The water privilege which Levi Fairfield, as a boy of thirteen, had improved, was located on the brook behind the cottage of Mr. Mogmore. Bessie did not care to meet uncle Nathan; so she decided to call upon the carpenter's family; for, having spent three seasons at Rockport, she was well acquainted in several families near her father's new house, which was on the shore, not far from Mike's Point.

Bessie—or, as we ought to call her now, Miss Watson, though it does not sound half so pleasant to the ear, and Levi had been several times reproved for addressing her in this formal manner—Miss Watson was "sweet sixteen," or so near it that we give her the full benefit of the majority fraction. If she was pretty at twelve, she was beautiful at sixteen. She was rather tall for her age, but exceedingly well formed. She had spent much of her time in the open air, and on her cheeks glowed the roses of health.

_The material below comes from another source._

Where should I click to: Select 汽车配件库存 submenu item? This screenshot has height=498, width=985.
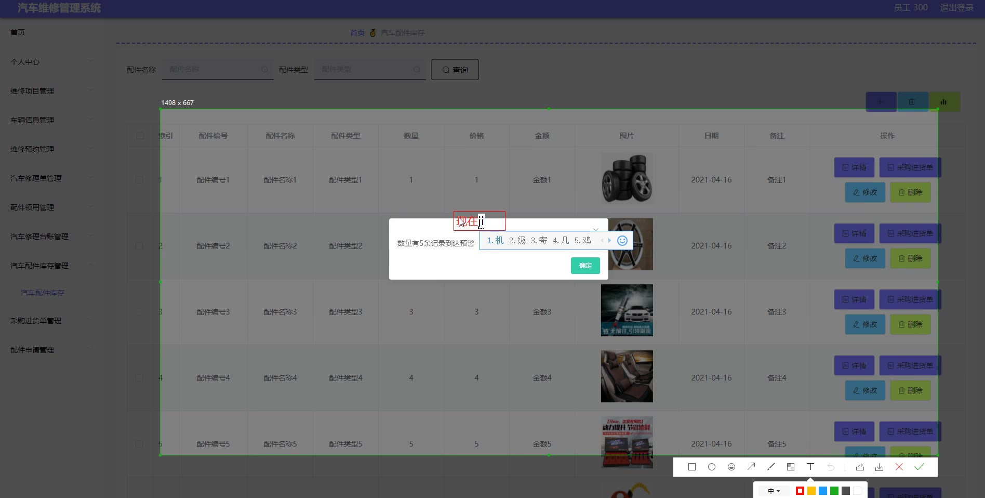coord(43,293)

Mrs. McGilvery, a widowed sister of Mr. Watson, who had been the principal of a young ladies' seminary before her marriage, was intrusted with the care of her niece's education. Though Bessie attended school while in the city, yet she was absent four months in the year, during three of which she studied with her governess, on the sea-shore. Fortunately for Bessie, Mrs. McGilvery was an amphibious lady, and was always ready for a trip in The Starry Flag, Levi Fairfield's well-tried craft. She had a taste for yachts, not only in pleasant weather, and on a smooth sea, but when the wind blew anything short of a gale, and the white caps whipped over the gunwale of the boat. Bessie, therefore, was frequently on the salt water with her duenna, and her constitution had been wonderfully strengthened by this healthful exercise....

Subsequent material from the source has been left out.